Joseph Gordon-Levitt – Don Jon (2013)

04/12/2013 by Renato Volpone
2013, Commedia, Drammatico, Film Americani, Gli esordi alla regia, In uscita in Italia, Recensioni, Romantico, Stati Uniti divider image
Don Jon (2013)

Un grande cast per Jon Martello, alias Don Jon, un ragazzo porno dipendente.

Il film inizia con una serie di frasi sboccate che aiutano a capire la materia trattata, ma non è così semplice l’argomento e neanche il film si può definire superficiale. Jon ama le belle donne, il suo corpo, la famiglia, la chiesa, gli amici e  “il porno”, di cui non riesce a fare a meno. Neanche quando incontra la bellissima Barbara rinuncia al porno, lei lo scopre e lo lascia. Ci vorrà proprio questo e l’aiuto di una sempre affascinante Julianne Moore per scoprire che la vita è ben altra cosa.

Il film, diretto e interpretato da Joseph Gordon-Levitt, ci racconta di Jon che ama se stesso al di sopra di ogni altra cosa: Barbara non è che la ciliegina che corona la sua vita brillantemente estetica, bella e pulita come la casa che tiene lucida come uno specchio. E’ la parodia dei giovani d’oggi che passano le giornate in palestra e il resto del tempo a mostrare al mondo quanto sono belli, ma i capelli troppo impomatati sono così poco naturali che sembrano quasi il suggello di un uomini di plastica. I genitori di Jon vivono una finta felicità famigliare, fagocitati da un televisore troppo grande e rumoroso, si salva solo la giovane sorella che non ascolta perché porta perennemente le cuffie, ma che osserva e capisce ciò che le succede intorno. Sullo sfondo una chiesa ipocrita che assolve i peccati senza un criterio logico, quasi fosse un disco preregistrato e asettico. Le donne perdono il loro ruolo che viene occupato dagli uomini troppo femminili nei bisogni: l’uomo pulisce, la donna chiama la domestica a fare le pulizie. Il sesso diventa solo a senso unico dove l’uomo per godere deve guardare i propri muscoli, egoista bugiardo e superficiale.

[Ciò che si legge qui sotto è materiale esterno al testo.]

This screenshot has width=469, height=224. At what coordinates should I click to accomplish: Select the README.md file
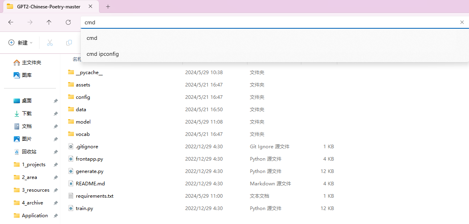[90, 184]
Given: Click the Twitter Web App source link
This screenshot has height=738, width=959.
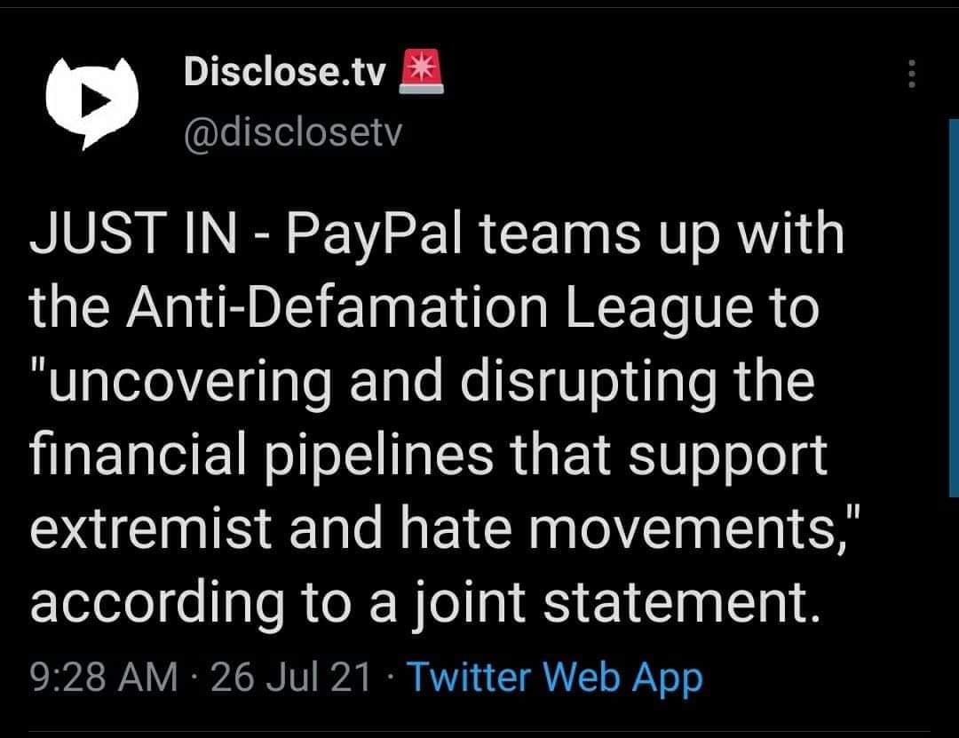Looking at the screenshot, I should [554, 678].
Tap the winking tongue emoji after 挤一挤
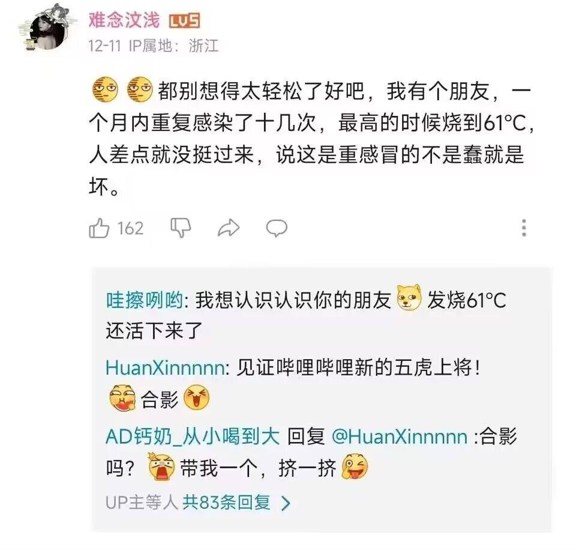576x550 pixels. coord(355,467)
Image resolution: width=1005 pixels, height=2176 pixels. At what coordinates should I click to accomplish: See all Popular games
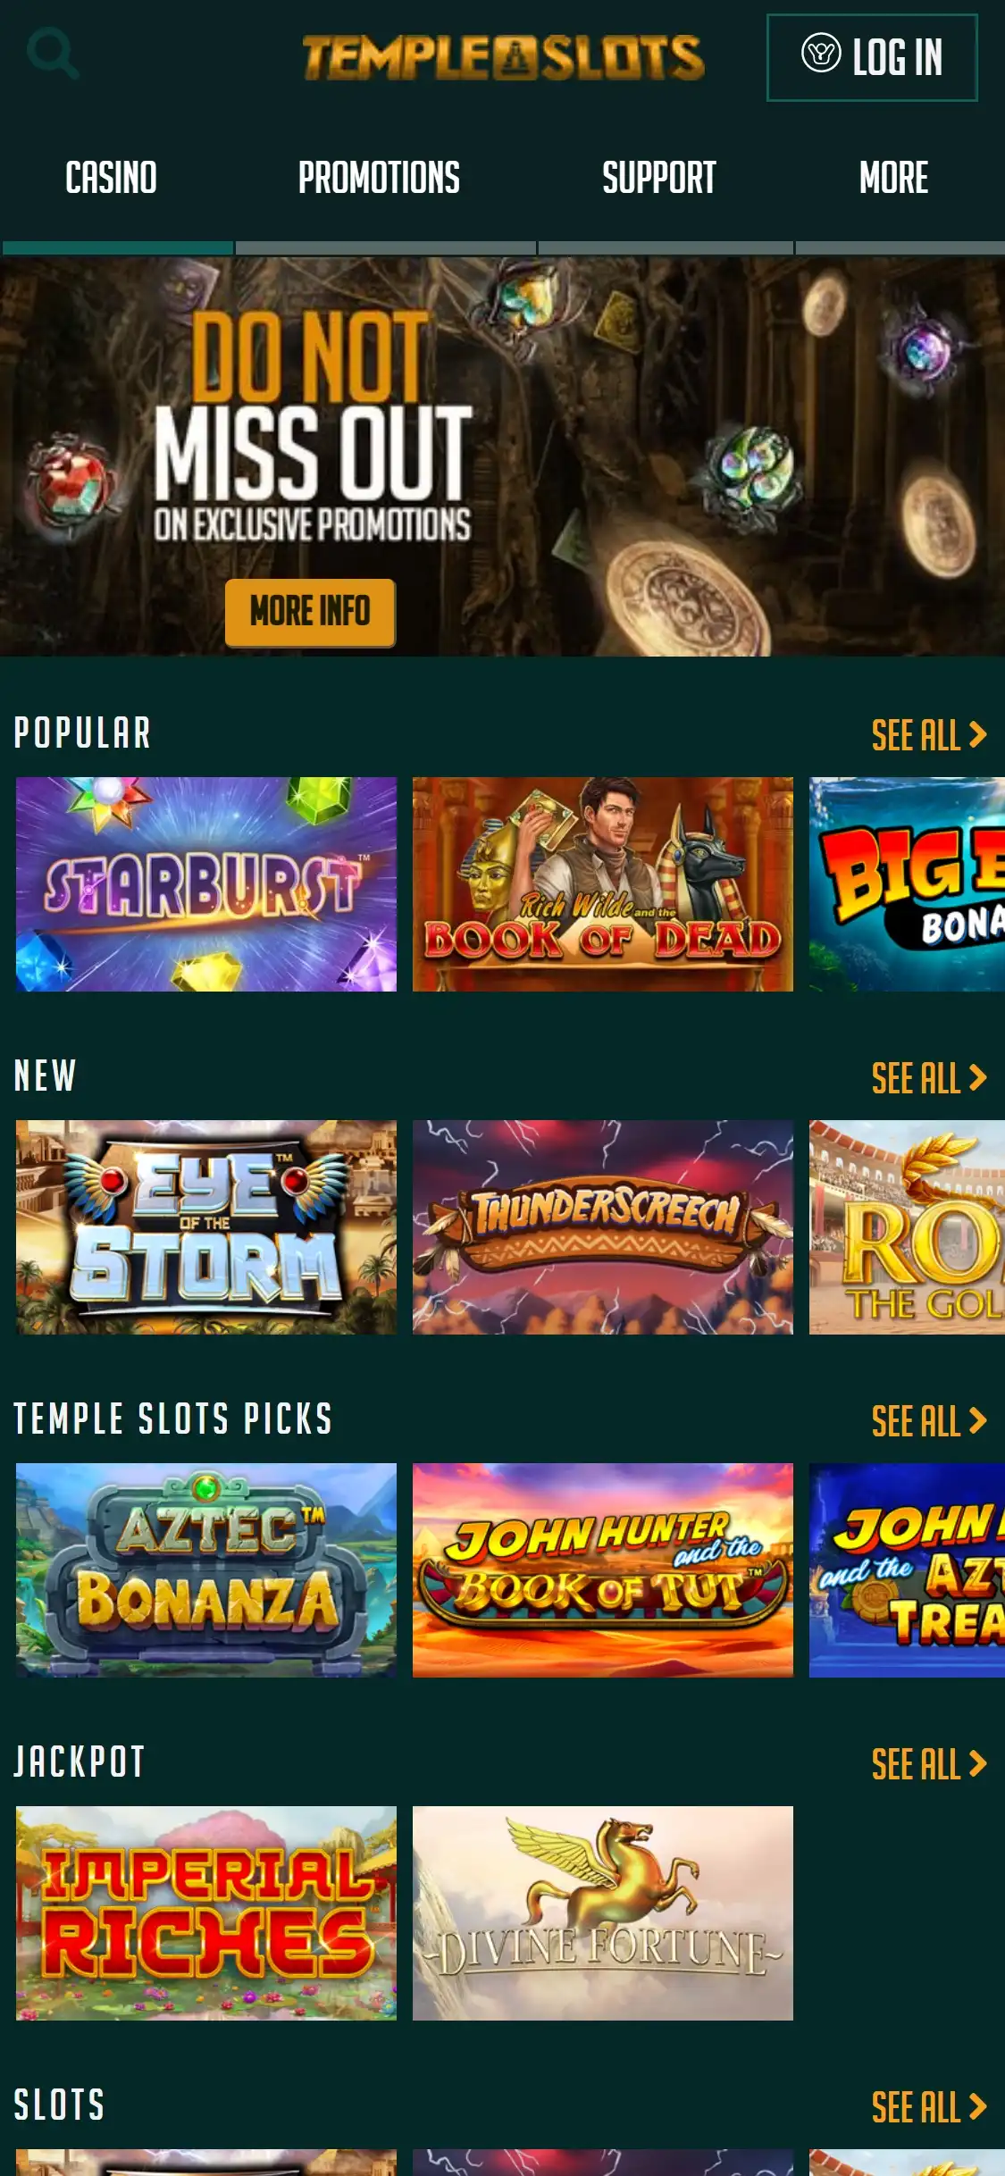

Insomma una società sconfitta dall’individualismo dove sole un lutto e una grossa sofferenza ti fanno riprendere la bussola in mano e ritrovare il timone dei sentimenti e la naturalezza delle cose.

Un film per meditare se stessi, avere consapevolezza dei nuovi bisogni e della dipendenza da “droghe domestiche” in una società sempre più liquida nei sentimenti.